Malik visited India after a gap of 25 years in November-December 2019 after the government of India scrapped the blacklist of Sikhs, barring two names (which have remained undisclosed). In January this year, he wrote a letter to Prime Minister Narendra Modi expressing gratitude for the steps he had taken for Sikhs. At the same time, he also issued an appeal to the Sikh community that it was not right to “unfairly” criticise the PM given his many positive gestures.
He had also visited India only a few weeks back in May-June.

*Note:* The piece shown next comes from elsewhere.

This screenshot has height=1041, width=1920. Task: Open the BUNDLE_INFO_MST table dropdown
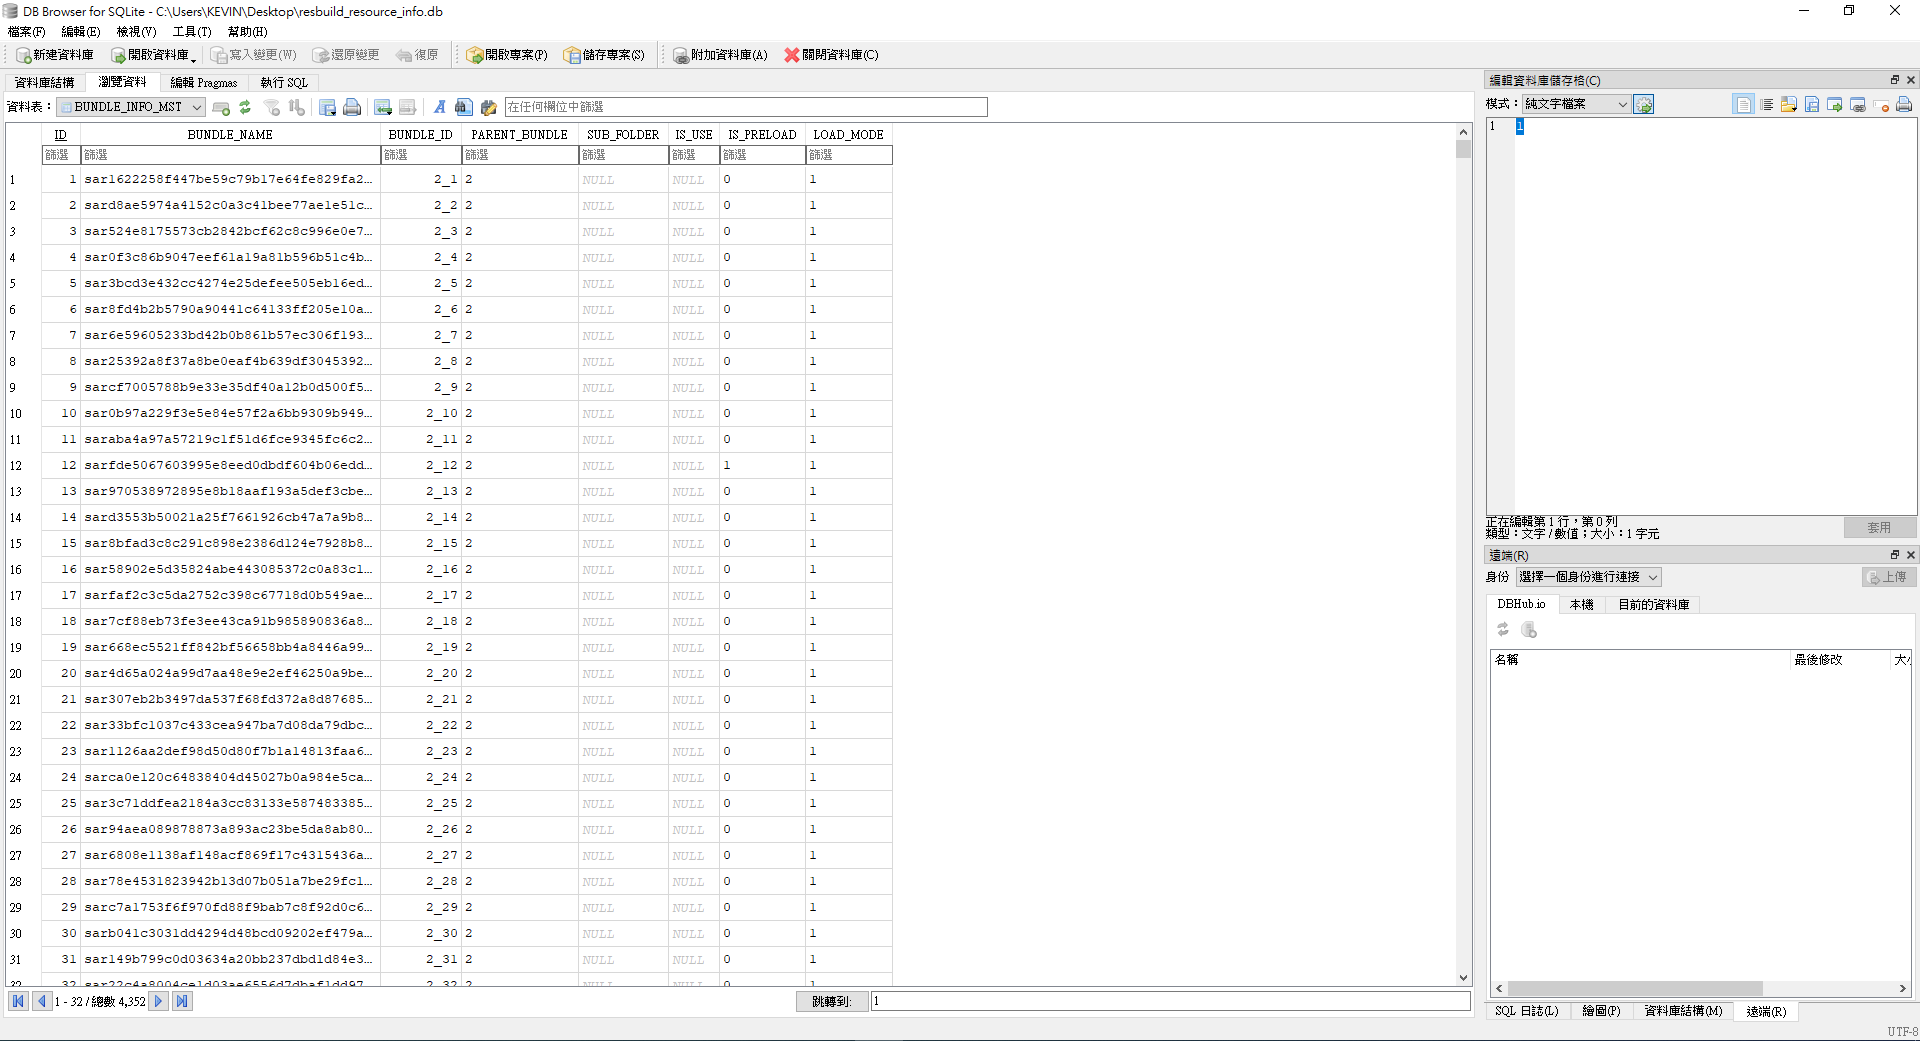[x=132, y=107]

Former Delhi Sikh Gurdwara Management Committee president Manjit Singh GK said that he returned on June 6-7 last after staying here for over a fortnight. “He had always worked for the community and his latest and biggest concern was to make Birs of Guru Granth Sahib available to the Sikhs living abroad,” he GK said.

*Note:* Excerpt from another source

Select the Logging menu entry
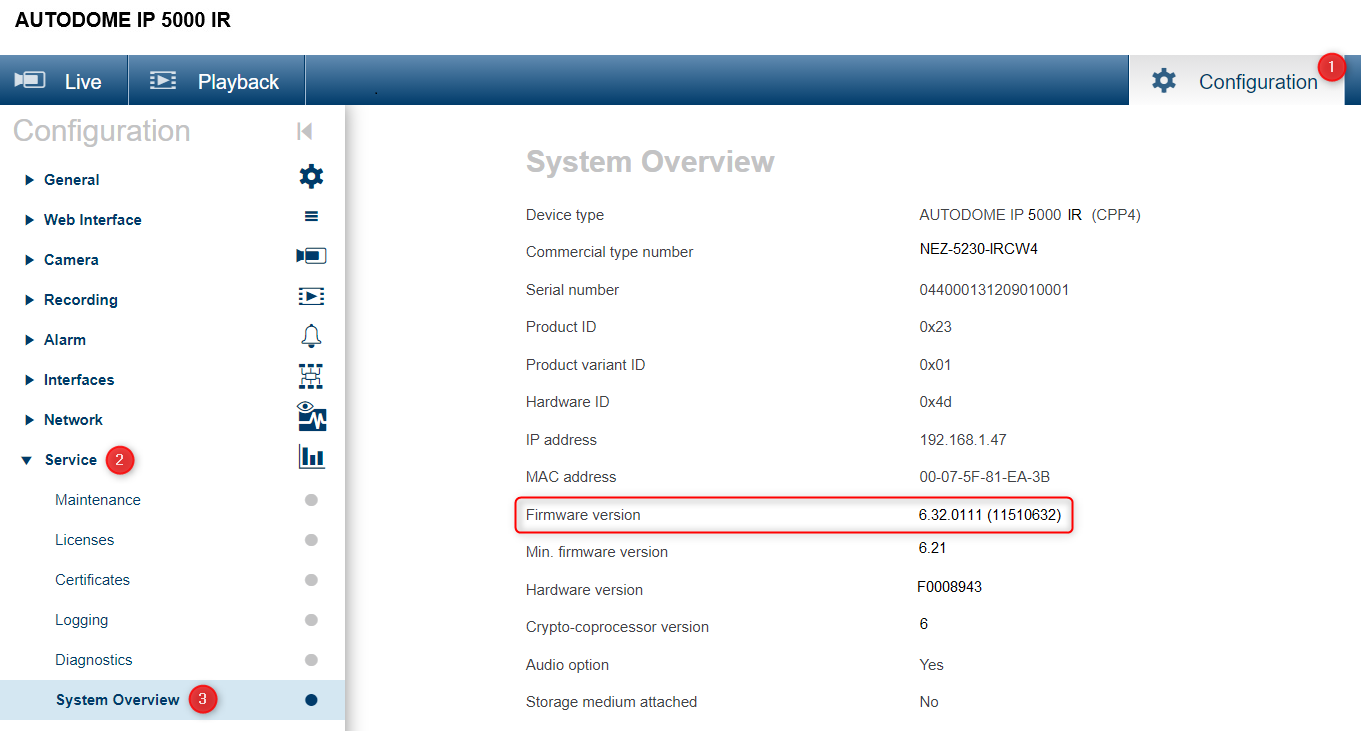 [x=82, y=620]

After his visit in 2019, his brother Jasjit Singh Malik had told TOI that it was his long-cherished desire, actually his last wish, to visit Darbar Sahib Amritsar.
“He has shared his desire with many, including the Indian Sikh leaders visiting Canada, and he would seek their help to get an Indian visa saying that he once wanted to visit Darbar Sahib before his death. However, after the blacklist was scrapped, he applied for a visa,” said Jasjit Singh
, who is running his business of exporting garments in Delhi.
“He visited Darbar Sahib three times during this visit as he wanted to satiate his strongest desire and we also visited other gurdwaras apart from visiting a few relatives,” he said.
He said Malik could not visit India after 1984 till their father’s death in January 1994. “Later he was denied a visa even though he was acquitted in the Air India bombing case. It is now after 25 years that he visited the country,” he had said.
After allegations of his financing those who hatched the conspiracy to bomb the Air India flight in which 331 persons were killed, he remained in jail for over four years from 2000 to 2004 before his acquittal.
Former Delhi Sikh Gurdwara Management Committee president Paramjit Singh Sarna expressed shock and sadness at Malik’s killing. “The loss is irreparable. Sardar Malik ran a number of Khalsa schools and was at the forefront of humanitarian efforts in Canada,” he said.